- _Records to process_
*** Block opens ***

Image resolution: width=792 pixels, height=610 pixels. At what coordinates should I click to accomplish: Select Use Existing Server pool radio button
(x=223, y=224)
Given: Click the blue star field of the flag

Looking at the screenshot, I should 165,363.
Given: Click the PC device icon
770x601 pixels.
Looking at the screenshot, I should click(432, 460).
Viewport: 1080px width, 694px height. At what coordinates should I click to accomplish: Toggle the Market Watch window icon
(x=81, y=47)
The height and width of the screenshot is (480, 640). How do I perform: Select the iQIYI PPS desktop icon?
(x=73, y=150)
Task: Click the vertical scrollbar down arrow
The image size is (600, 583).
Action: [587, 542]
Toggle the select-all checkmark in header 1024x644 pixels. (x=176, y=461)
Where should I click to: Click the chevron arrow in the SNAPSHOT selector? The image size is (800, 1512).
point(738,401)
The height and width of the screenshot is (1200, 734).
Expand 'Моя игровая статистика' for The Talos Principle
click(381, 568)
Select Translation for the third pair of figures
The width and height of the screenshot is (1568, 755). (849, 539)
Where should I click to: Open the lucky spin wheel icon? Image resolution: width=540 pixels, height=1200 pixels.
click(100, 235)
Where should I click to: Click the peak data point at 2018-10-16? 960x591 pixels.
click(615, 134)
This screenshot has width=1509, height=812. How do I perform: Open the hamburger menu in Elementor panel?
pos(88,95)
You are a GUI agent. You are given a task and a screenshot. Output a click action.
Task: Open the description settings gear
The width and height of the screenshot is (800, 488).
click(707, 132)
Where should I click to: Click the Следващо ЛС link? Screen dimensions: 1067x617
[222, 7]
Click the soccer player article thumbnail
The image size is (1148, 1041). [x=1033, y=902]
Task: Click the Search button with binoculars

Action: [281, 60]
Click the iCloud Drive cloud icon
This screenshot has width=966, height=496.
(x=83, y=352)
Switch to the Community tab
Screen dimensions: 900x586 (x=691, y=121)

*** Block closes ***

- _Work to complete_
Find "Where should I click to: Open" in the data above, then repeat that line and all lines after it exactly, ending with the final line.

- _Response to this exercise_
Where should I click to: Open the lucky spin wheel icon? Image resolution: width=540 pixels, height=1200 pixels.
click(100, 235)
Where should I click to: Click the peak data point at 2018-10-16? 960x591 pixels.
click(615, 134)
This screenshot has width=1509, height=812. How do I perform: Open the hamburger menu in Elementor panel?
pos(88,95)
You are a GUI agent. You are given a task and a screenshot. Output a click action.
Task: Open the description settings gear
The width and height of the screenshot is (800, 488).
click(707, 132)
Where should I click to: Click the Следващо ЛС link? Screen dimensions: 1067x617
[222, 7]
Click the soccer player article thumbnail
The image size is (1148, 1041). [x=1033, y=902]
Task: Click the Search button with binoculars

Action: [281, 60]
Click the iCloud Drive cloud icon
This screenshot has width=966, height=496.
(x=83, y=352)
Switch to the Community tab
Screen dimensions: 900x586 (x=691, y=121)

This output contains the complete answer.